Words derive their power not just from sound waves - they are deeply spiritual. In Mark 11, Jesus demonstrated this when He cursed a fig tree for having no fruit. The next day, the disciples were shocked to find the tree withered from the roots up.

When we speak, we activate movement in the spiritual world that makes its way into our natural world. God created the natural world from the spirit world using words - He spoke everything into existence. This same principle remains in effect today.

Your words can propagate either blessings or curses:

- Blessing : Supernatural power that works for you, announcing good over someone or amplifying God's will for their life

- Cursing : Supernatural power that works against you, announcing destruction or amplifying the enemy's destructive intentions

There are four simple phrases that are essential but seem to be fading from our society. These are not profound, however they have the power to significantly strengthen your relationships when added to your vocabulary.

1. "I'm Sorry"

Nobody is perfect, yet we struggle to apologize for our imperfections. Instead, we rationalize, blame shift, or gaslight. An effective apology must pass a twofold test:

    1. Be Specific : An ambiguous apology results in ambiguous forgiveness. The offended person needs to know exactly what happened and that you understand what happened.

    2. Be Sincere : Your motive is proven by the effort you make to ensure the other person knows you care. In Matthew 5, Jesus taught that making peace might require going out of your way - there's nothing convenient about offering a sincere apology.

2. "I Appreciate You"

Nearly every New Testament epistle begins or ends with appreciation. The limit to which people will receive from you is controlled by how much they know you appreciate them.

Taking time to intentionally express gratitude will cause relationships to improve because it's hard to be adversarial with someone you appreciate. There's no middle ground between expressing gratitude and taking someone for granted.

3. "I Understand"

Empathy is a superpower. The ability to hear, see, and understand another person's position will set you apart because everyone wants to feel seen, heard, and understood.

At the core, empathetic people recognize that everyone is fighting a battle others know nothing about. Sometimes it's just about getting up and seeing life from someone else's perspective. When someone senses you've given them empathy, they'll give you their heart.

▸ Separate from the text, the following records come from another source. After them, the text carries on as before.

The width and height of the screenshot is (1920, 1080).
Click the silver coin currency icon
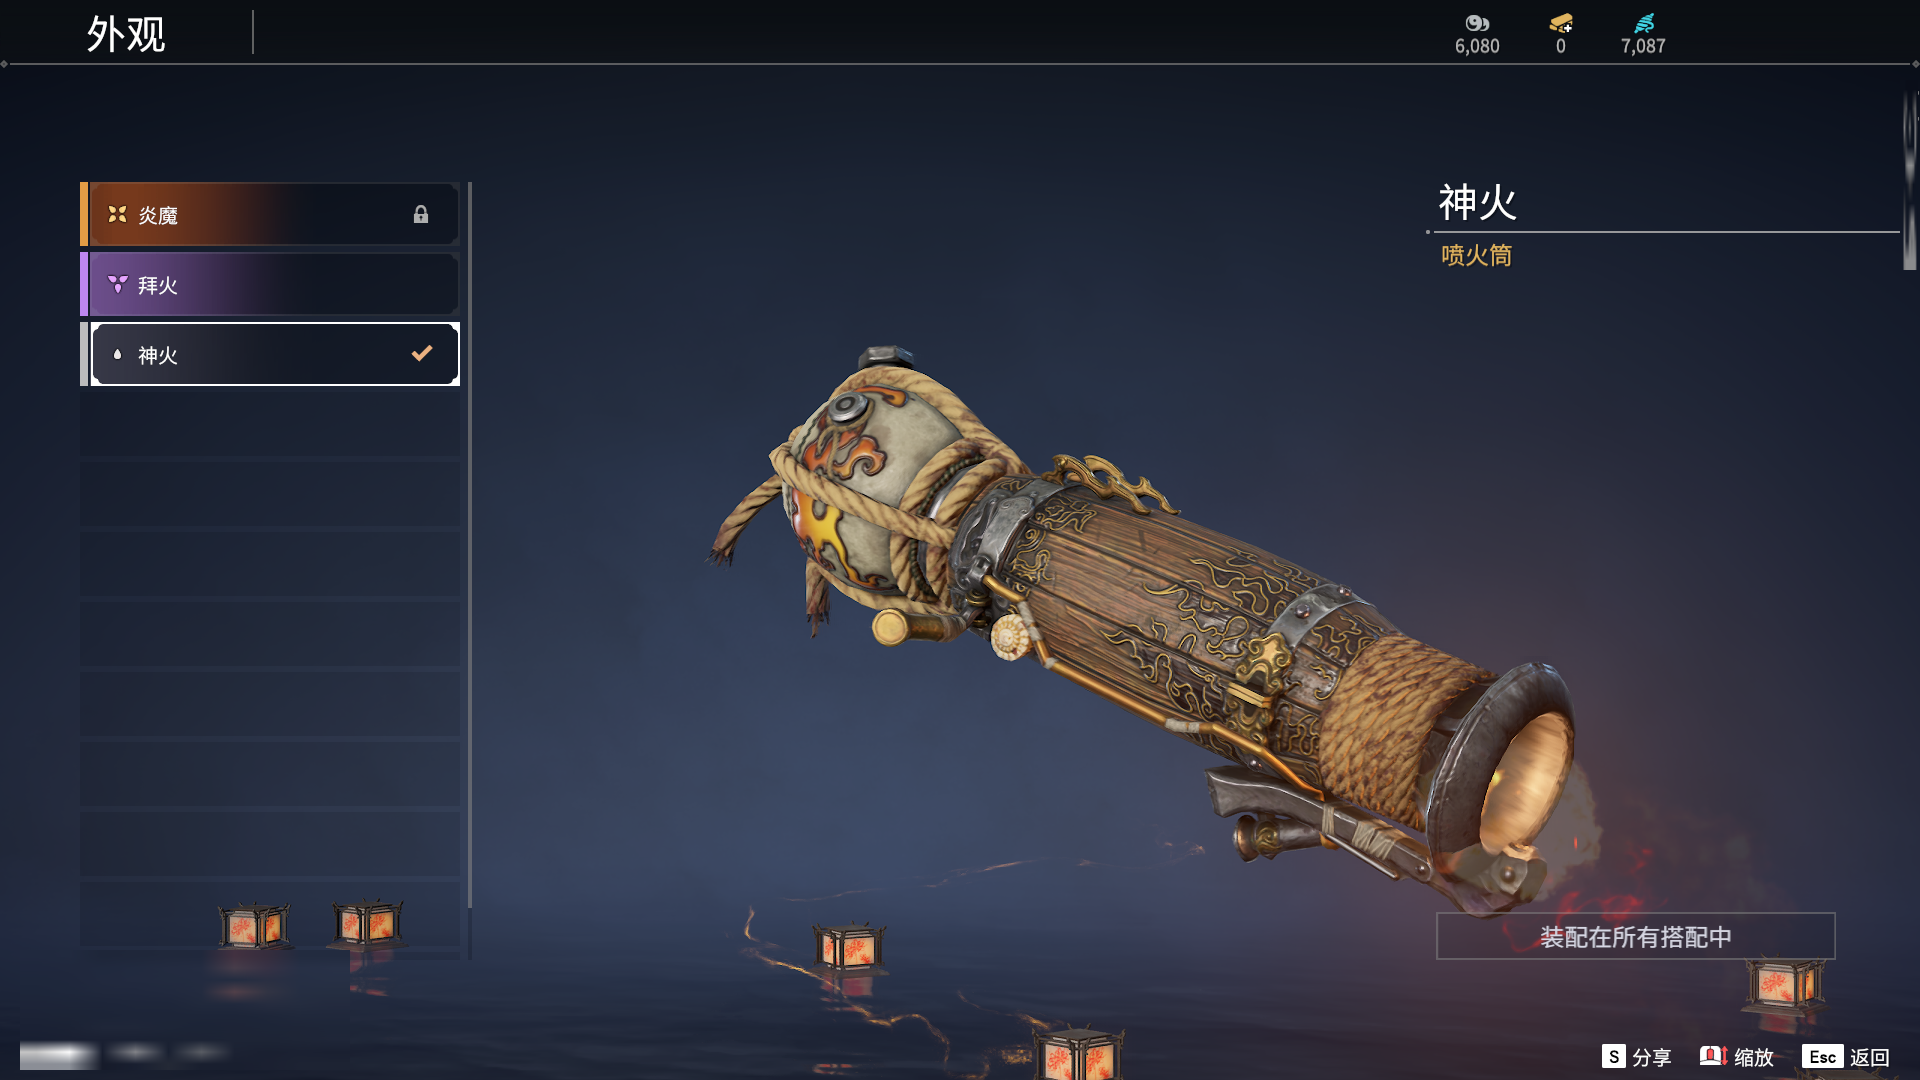point(1477,23)

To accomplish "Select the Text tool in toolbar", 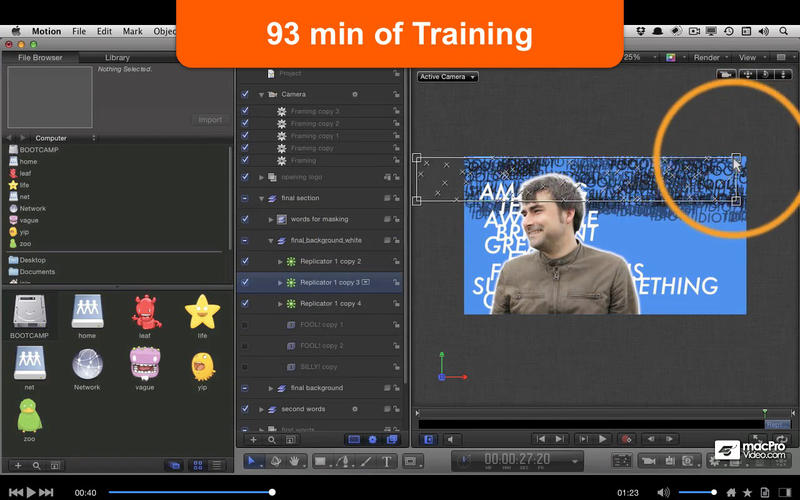I will coord(386,461).
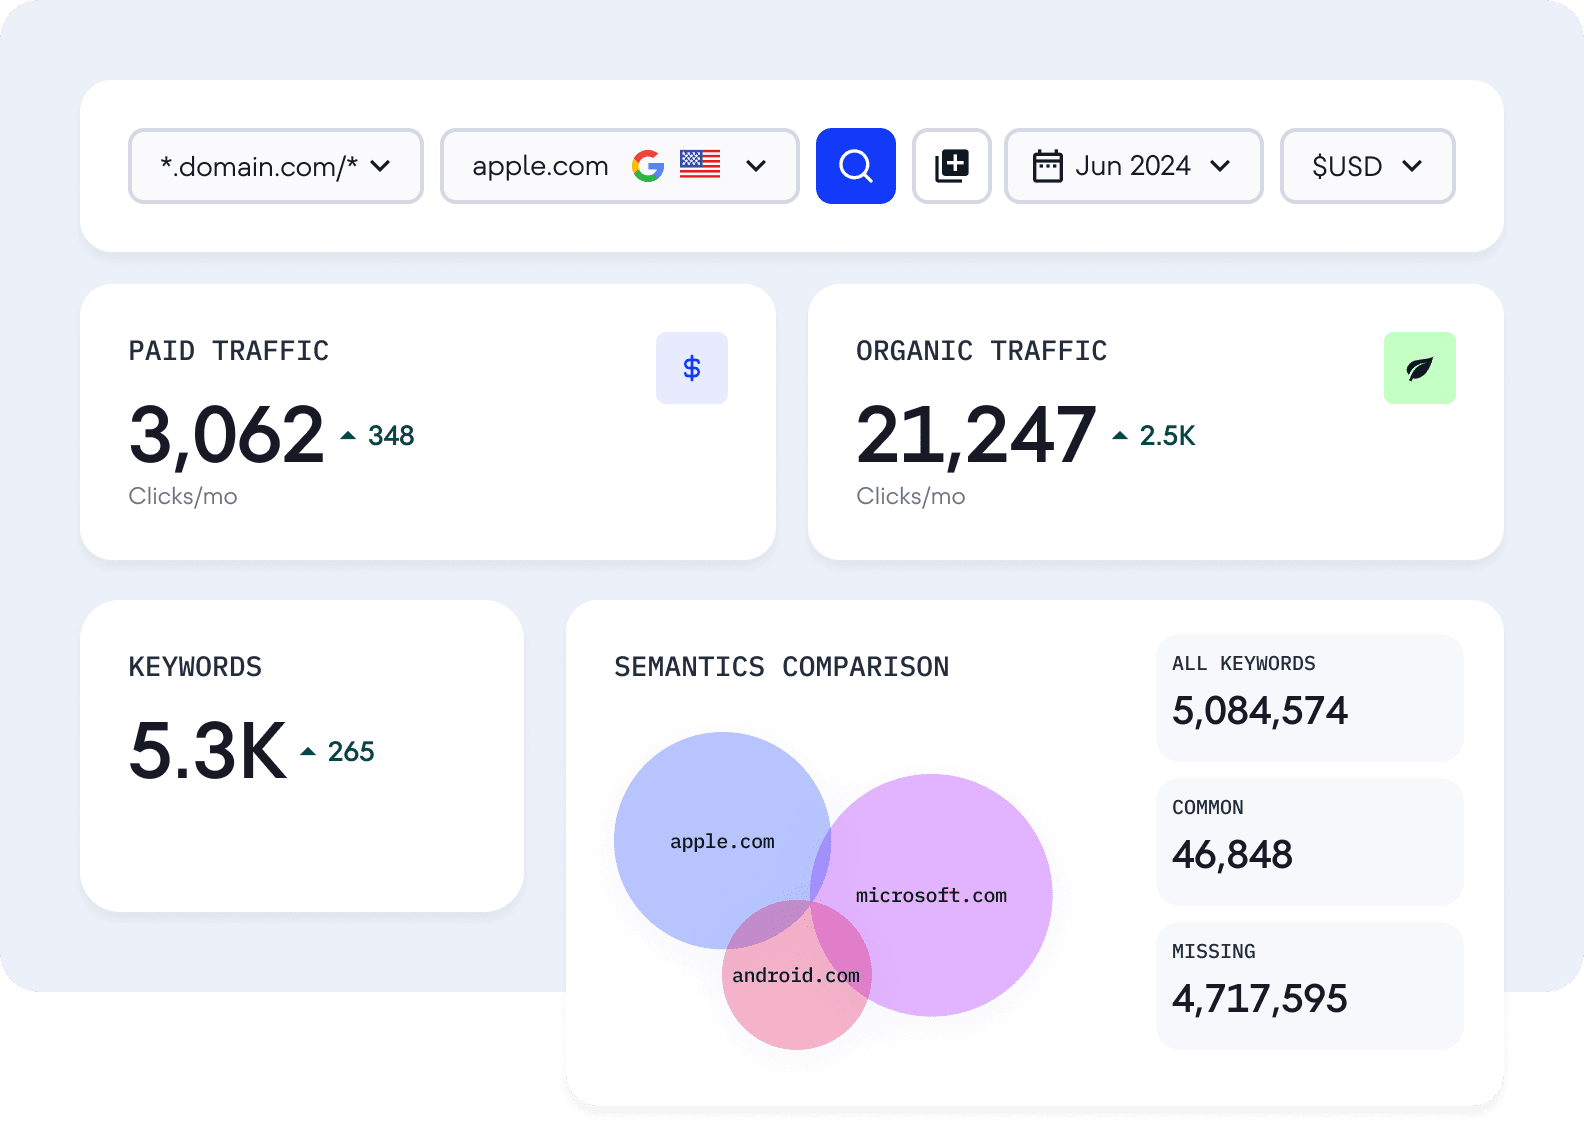Click the Google logo in domain field
Screen dimensions: 1584x1130
tap(648, 166)
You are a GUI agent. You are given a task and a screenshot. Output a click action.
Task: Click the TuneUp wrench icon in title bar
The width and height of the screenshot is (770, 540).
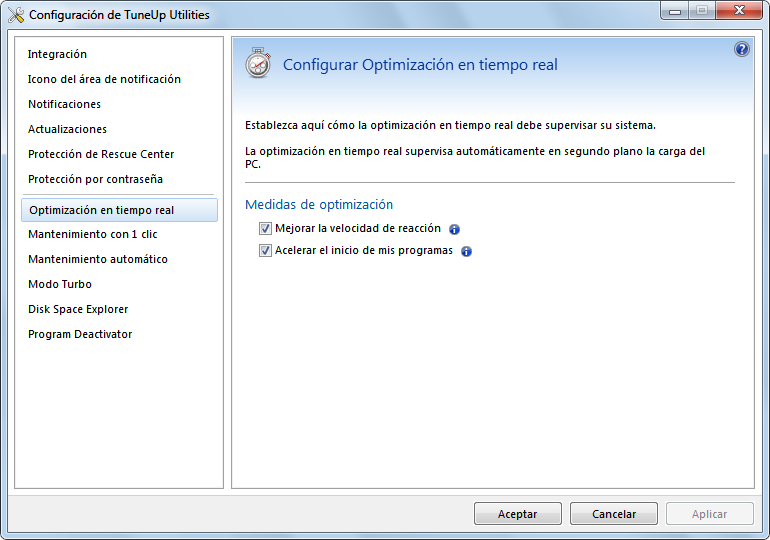[16, 15]
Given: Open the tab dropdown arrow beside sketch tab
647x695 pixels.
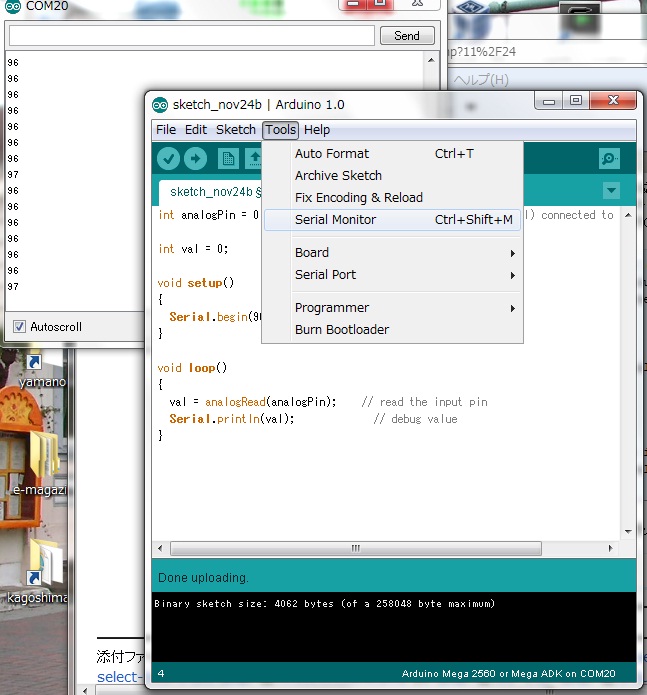Looking at the screenshot, I should coord(611,191).
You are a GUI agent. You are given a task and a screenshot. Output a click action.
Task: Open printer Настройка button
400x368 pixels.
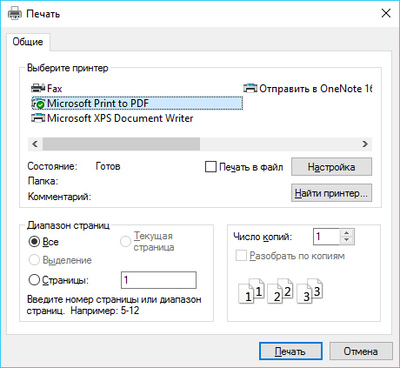pyautogui.click(x=331, y=167)
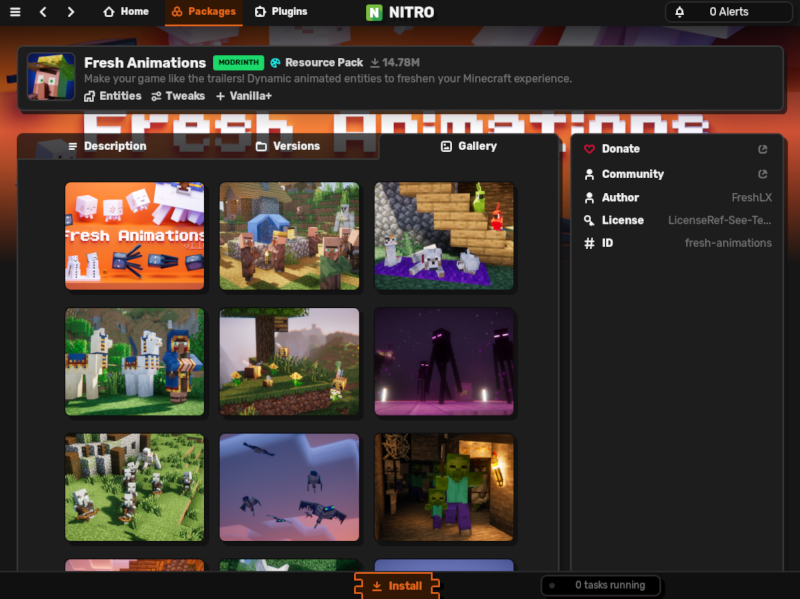Select the Entities tag
The height and width of the screenshot is (599, 800).
coord(113,96)
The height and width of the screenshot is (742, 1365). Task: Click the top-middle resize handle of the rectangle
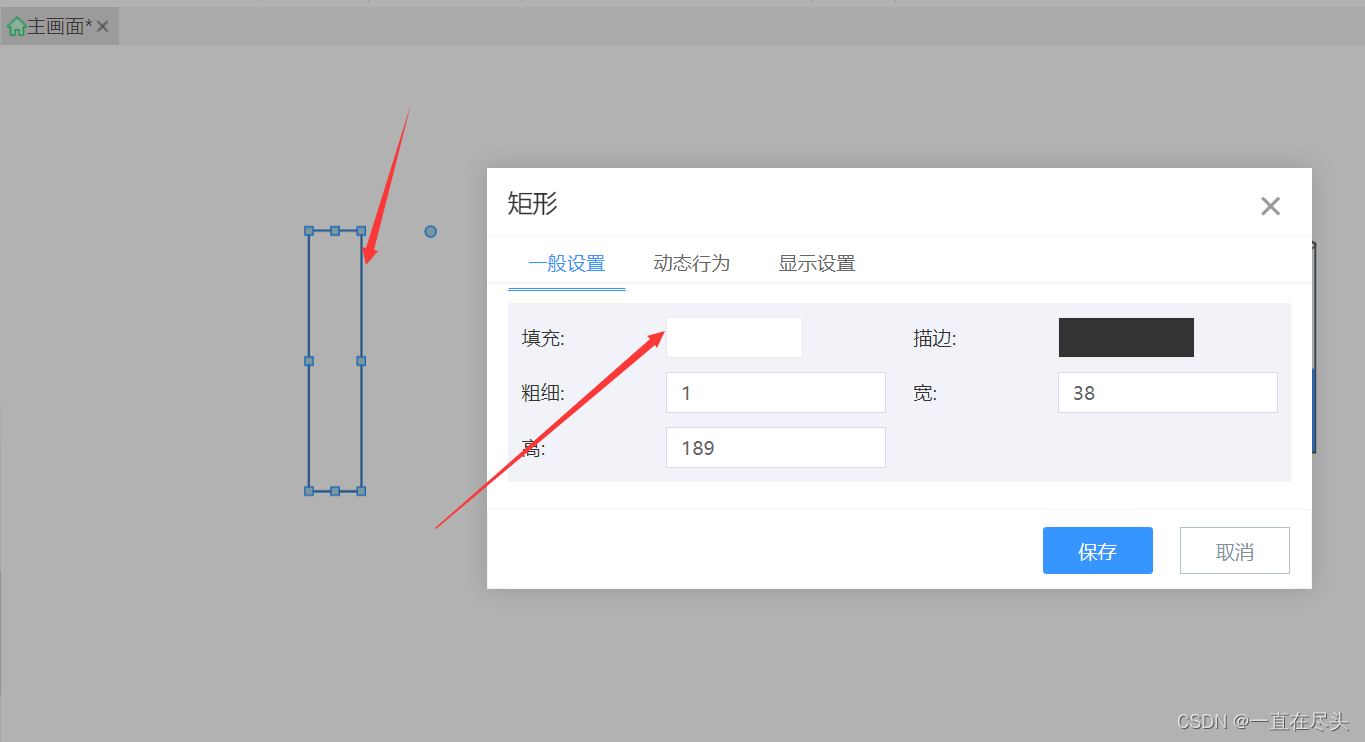click(x=334, y=231)
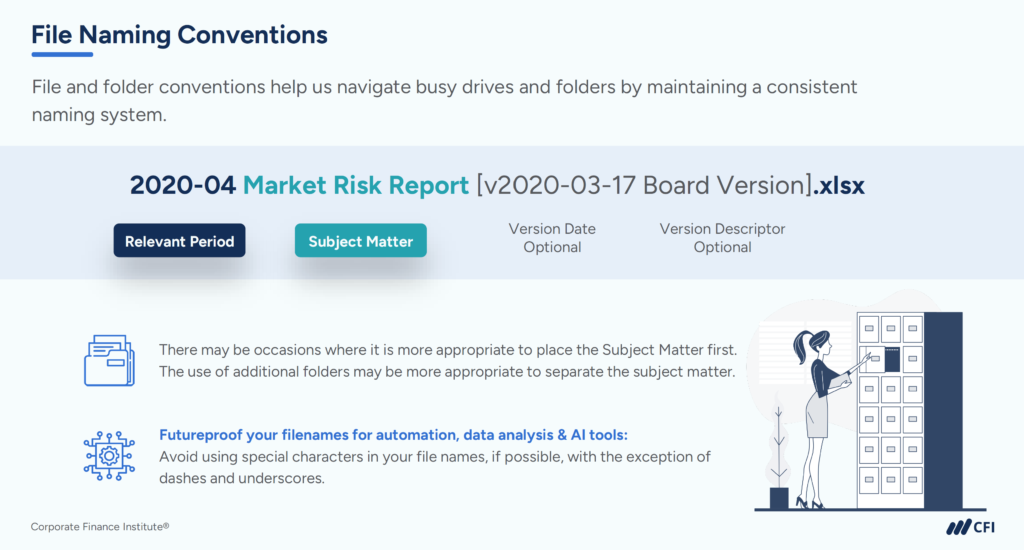
Task: Click the 2020-04 period text in filename
Action: point(183,186)
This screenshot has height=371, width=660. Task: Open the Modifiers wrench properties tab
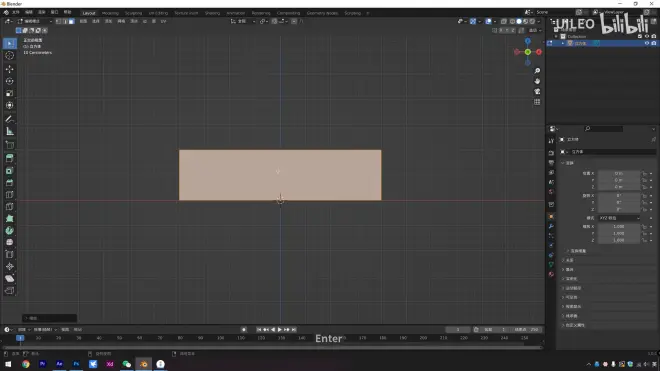(x=551, y=226)
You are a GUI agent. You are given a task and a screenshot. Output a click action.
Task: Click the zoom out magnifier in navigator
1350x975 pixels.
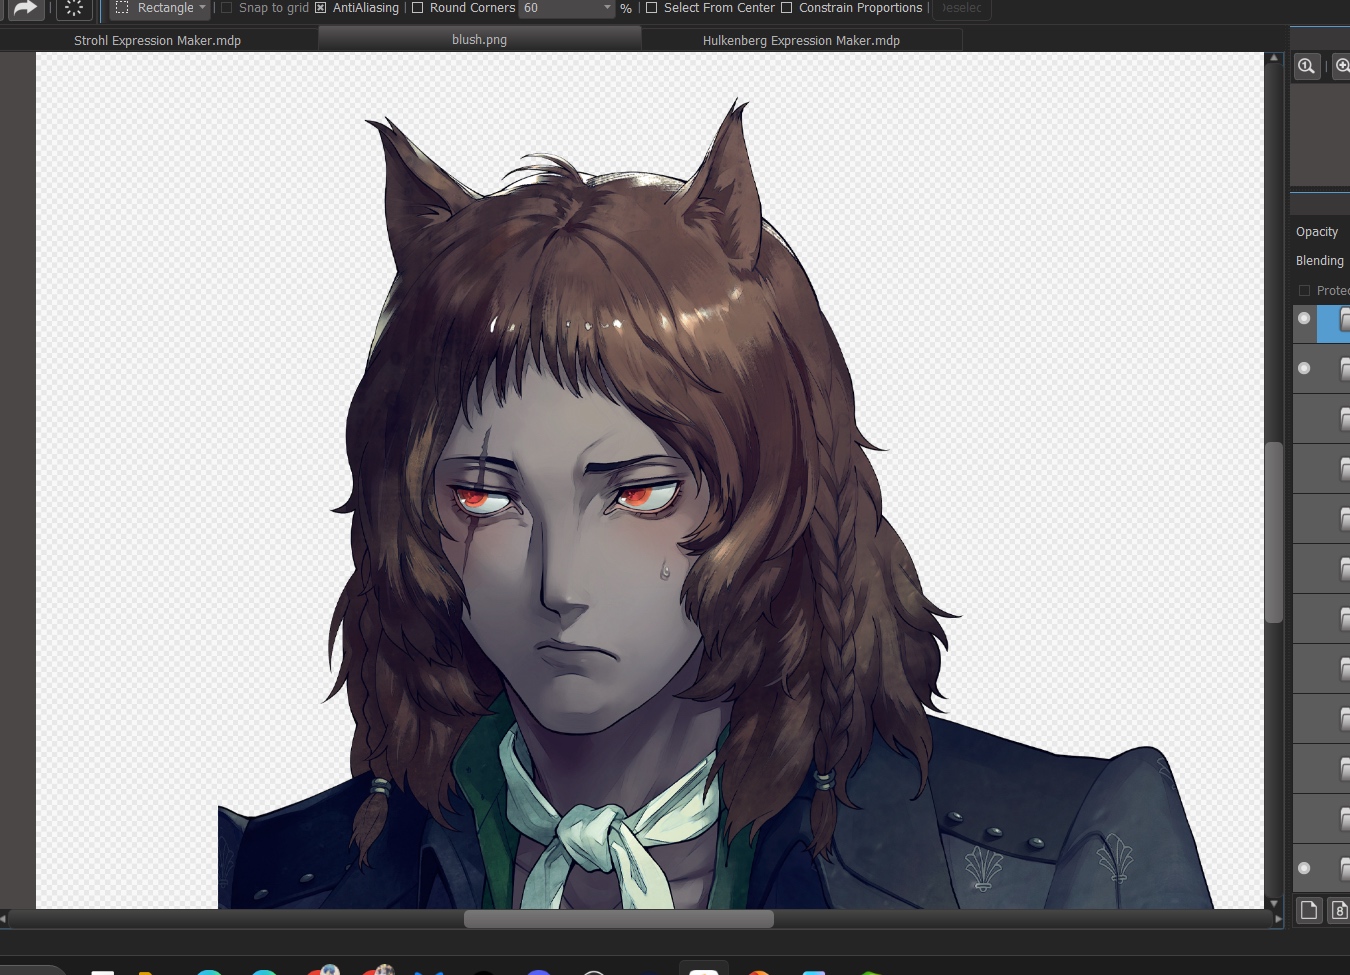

4. "Today Is Going to Be a Great Day"

Each of us has a "word cloud" over us - either positive (filled with faith, encouragement, and expectation) or negative (filled with complaints, criticism, and hopelessness). Your cloud either pulls people toward you or repels them away.

As Christians, we have more right than anyone to be happy. Change the way you wake up in the morning by choosing to say, "This is the day that the Lord has made; I will rejoice and be glad in it" (Psalm 118:24).

Scripture is clear, we cannot control our tongues, but God can. Our tongues were made to make us dependent on the Holy Spirit. Every day you bring your lips to the Holy Spirit is a day He lends you His power. An encounter each day with Him is how we get our words right – and right words are how we get our relationships right.